_Requirement:_ Tell how many lines in the data contain the string "screenshot", using a single number as the whole reply.

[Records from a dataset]
################

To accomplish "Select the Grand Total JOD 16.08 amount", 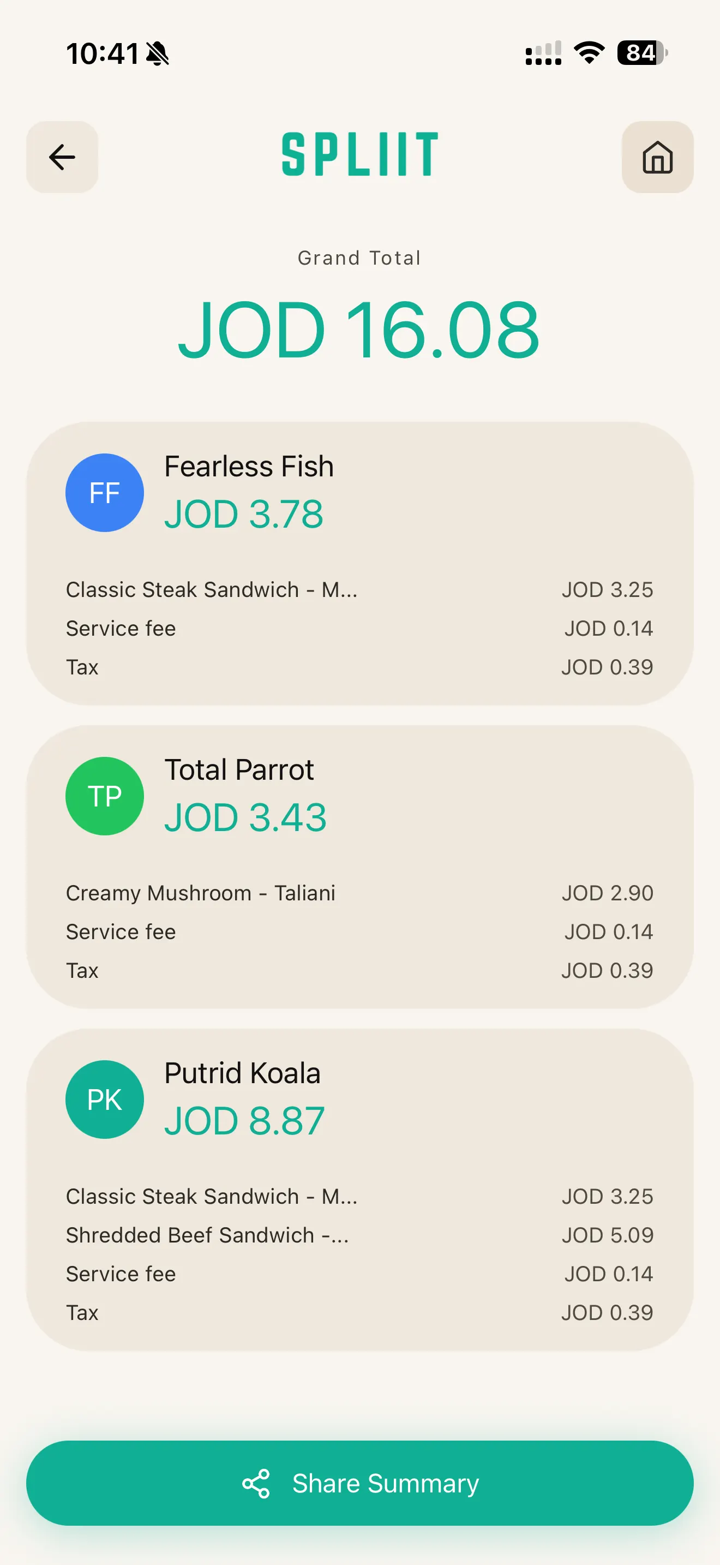I will 359,330.
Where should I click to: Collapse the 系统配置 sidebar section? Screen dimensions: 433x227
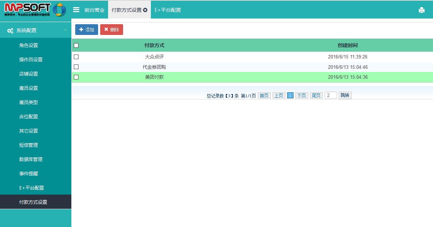tap(65, 30)
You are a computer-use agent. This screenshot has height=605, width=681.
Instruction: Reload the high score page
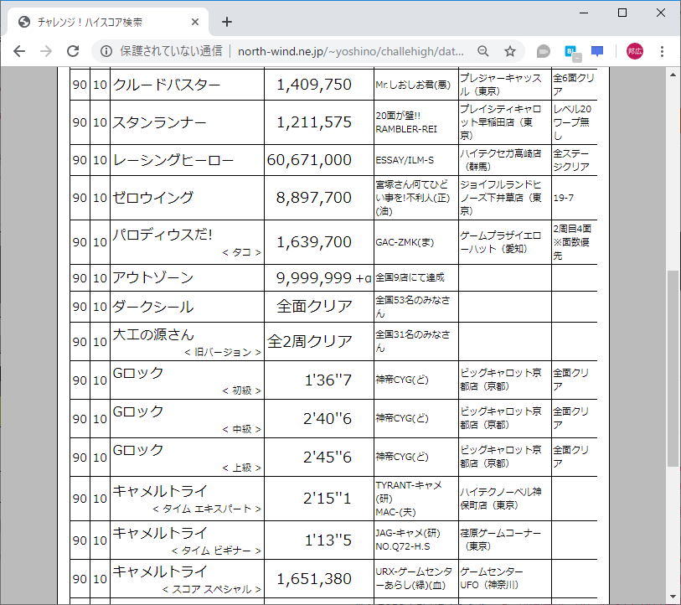(74, 51)
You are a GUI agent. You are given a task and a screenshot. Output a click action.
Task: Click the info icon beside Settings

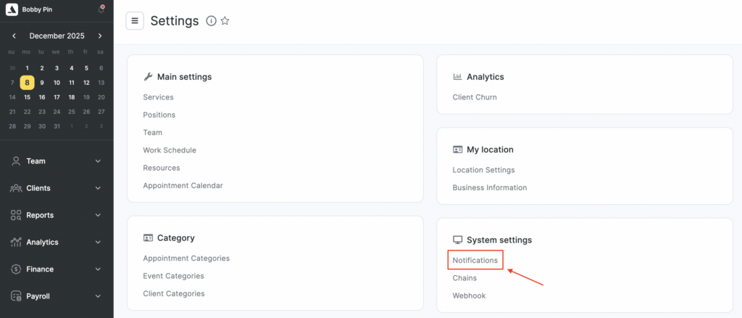click(211, 21)
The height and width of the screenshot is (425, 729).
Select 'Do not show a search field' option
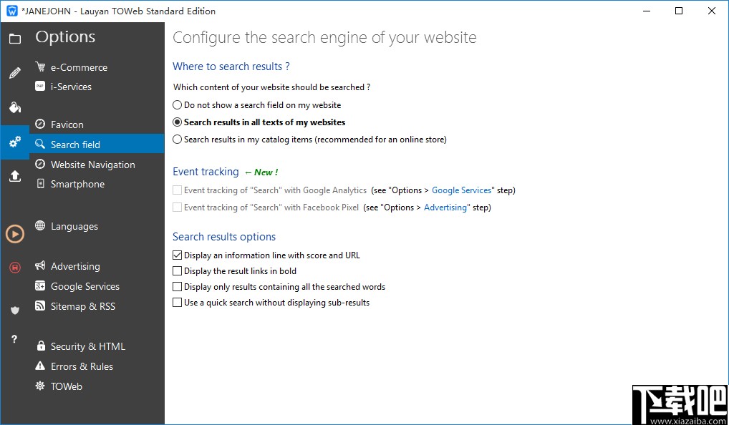(x=178, y=105)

################

_Response:_ 3